== Work order ==
Format the data from the line containing "Find the location" through the end of the data as a JSON list of strings, one per line, with blank lines skipped and the pictures left out.

== Given records ==
────────

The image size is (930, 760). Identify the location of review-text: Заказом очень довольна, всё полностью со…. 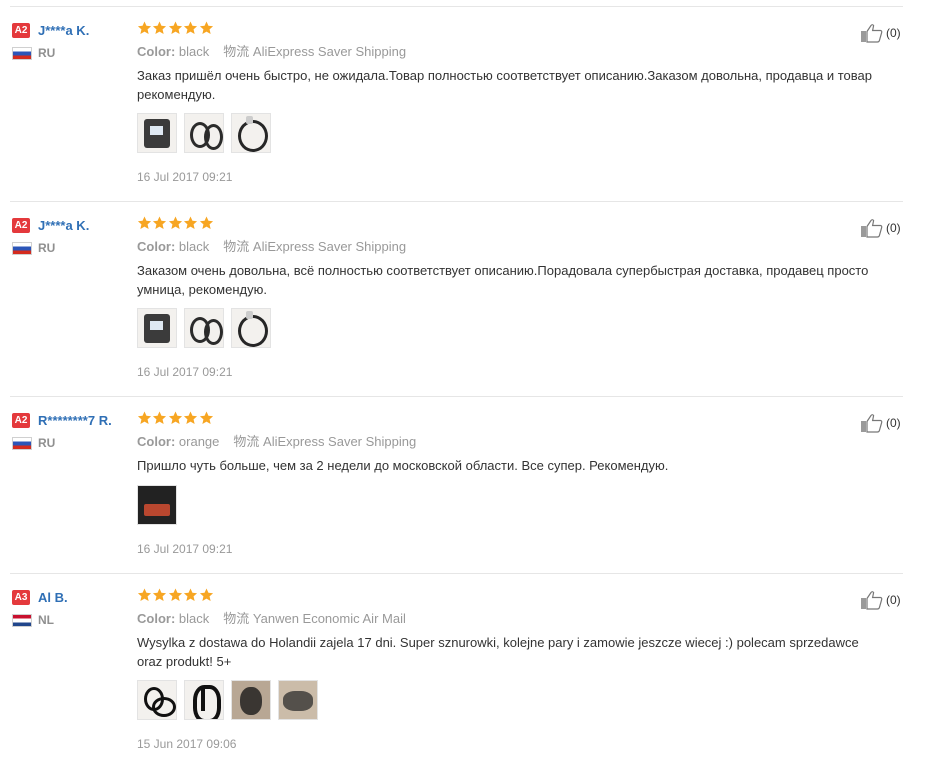
(503, 280).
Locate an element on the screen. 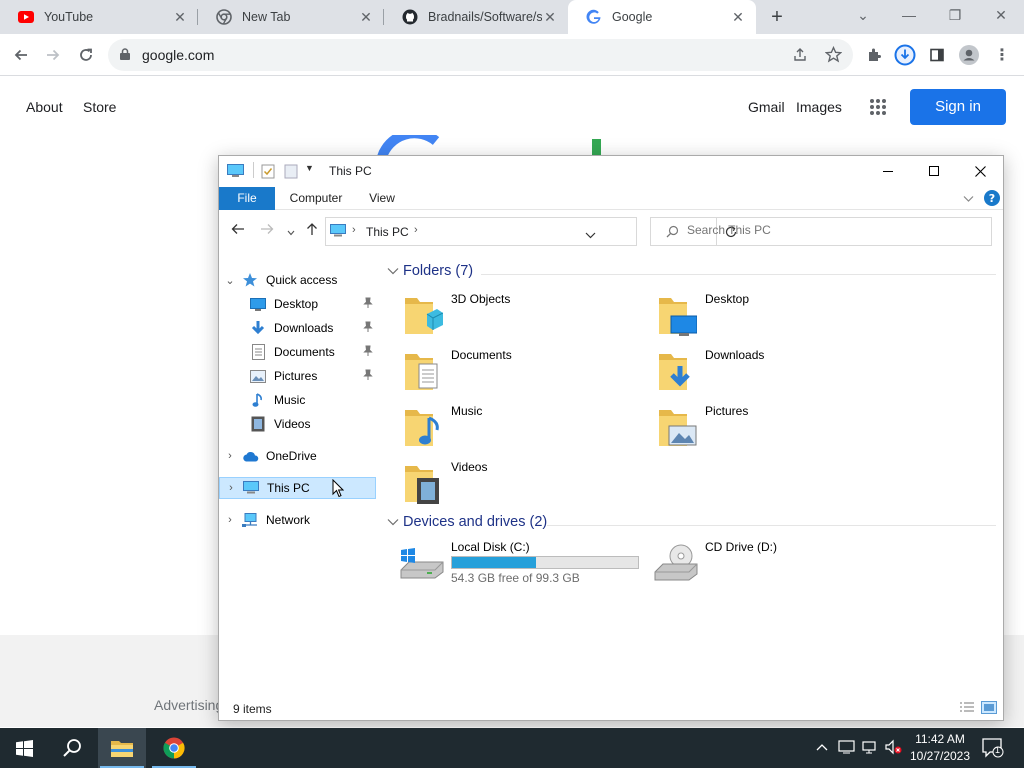 This screenshot has height=768, width=1024. explorer-maximize-button is located at coordinates (934, 171).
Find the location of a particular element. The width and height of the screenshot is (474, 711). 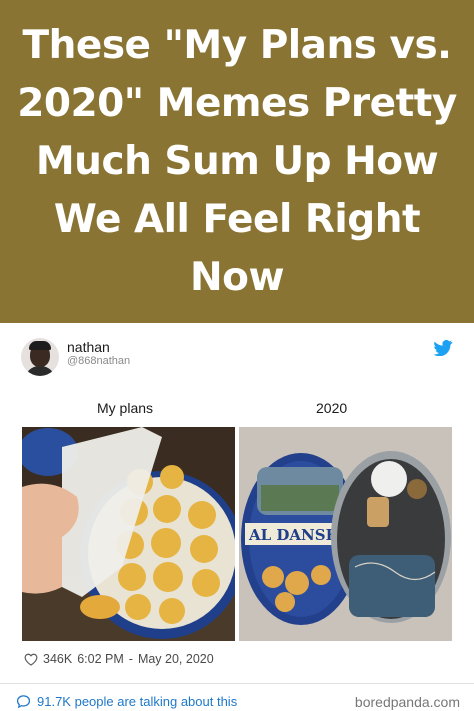

talking-link: 91.7K people are talking about this is located at coordinates (126, 702).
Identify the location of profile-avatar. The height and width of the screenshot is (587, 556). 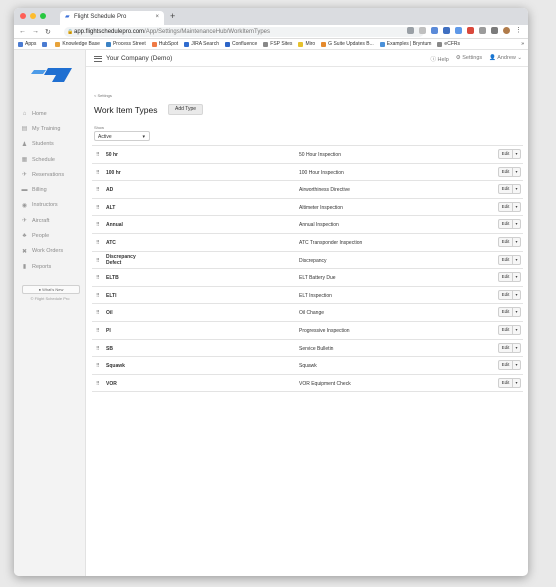
(506, 30).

────────

== Response below ==
[
  "Find the location of a particular element. The width and height of the screenshot is (474, 711). ",
  "talking-link: 91.7K people are talking about this is located at coordinates (126, 702).",
  "Identify the location of profile-avatar. The height and width of the screenshot is (587, 556). ",
  "(506, 30)."
]